Another school of radicals does some imagining of its own. It envisages an international political monolith with which to replace America and indeed all of liberal democracy in the West. These yearnings are embodied in a doctrine called "transnational progressivism," which is gaining prominence in law schools, for example, at Princeton and Rutgers. As John Fonte of the Hudson Institute points out, professors in this camp argue for the establishment of a new transnational regime, or world government, that is post-liberal democratic and, in the American context, post-Constitutional and post-American. Within such a regime the key political unit would not be the individual citizen who voluntarily associates with fellow citizens but the racial, ethnic, or gender group into which one is born.
What can be done to counter this widespread academic radicalism? How do we return to intellectual pluralism in our colleges and universities?
A first step lies in reforming the autocratic hiring and promotion practices that permit the likes of De Genova to replicate their ranks and to cement their control of ideas. In an essay titled "Academic Corruption" published in The Monist, John Kekes, a professor at the State University of New York-Albany, explains how this process has been tainted. The choice of new faculty members is now commonly driven by the prejudices of those academics making the selection — not by how qualified the applicants are to uphold the truth as teachers or researchers. Hiring is furthermore influenced by something called "collegiality," which is a code word for whether the attitude of the applicant — that is, regarding Left-wing causes and social transformation — is to the liking of the committee.

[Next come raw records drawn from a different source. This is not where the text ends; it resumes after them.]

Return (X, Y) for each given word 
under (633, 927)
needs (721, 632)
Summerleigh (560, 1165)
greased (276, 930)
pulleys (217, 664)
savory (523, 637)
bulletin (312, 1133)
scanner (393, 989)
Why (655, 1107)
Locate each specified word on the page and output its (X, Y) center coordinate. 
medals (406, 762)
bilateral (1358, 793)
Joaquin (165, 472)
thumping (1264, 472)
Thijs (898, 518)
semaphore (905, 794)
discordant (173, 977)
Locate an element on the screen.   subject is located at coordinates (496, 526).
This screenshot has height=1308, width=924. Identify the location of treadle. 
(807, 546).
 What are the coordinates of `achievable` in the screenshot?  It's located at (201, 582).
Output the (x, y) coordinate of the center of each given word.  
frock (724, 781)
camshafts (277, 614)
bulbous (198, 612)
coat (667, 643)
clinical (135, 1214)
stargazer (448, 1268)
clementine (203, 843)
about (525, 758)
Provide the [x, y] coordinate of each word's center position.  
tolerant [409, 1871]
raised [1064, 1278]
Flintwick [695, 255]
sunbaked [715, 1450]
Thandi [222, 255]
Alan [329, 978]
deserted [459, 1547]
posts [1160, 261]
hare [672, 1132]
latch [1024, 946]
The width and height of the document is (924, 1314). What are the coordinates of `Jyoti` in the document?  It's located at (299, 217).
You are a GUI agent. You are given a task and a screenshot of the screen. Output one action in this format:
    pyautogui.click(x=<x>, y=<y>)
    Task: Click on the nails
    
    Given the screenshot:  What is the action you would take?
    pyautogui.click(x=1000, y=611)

The right of extremist and antiwar professors like De Genova to spew forth their anti-American venom must be protected. But students also have a right to hear the views of traditionalist scholars, and those who would defend our national identity and this country. Fair and open faculty hiring would foster educational diversity on campuses. It is urgent that faculties and higher education governing boards ensure such openness.
Candace de Russy is a member of the Board of Trustees of the State University of New York. She chairs the board's Committee on Academic Standards. De Russy was appointed to the Board of Visitors of the U.S. Air Force Academy by President George W. Bush in 2002.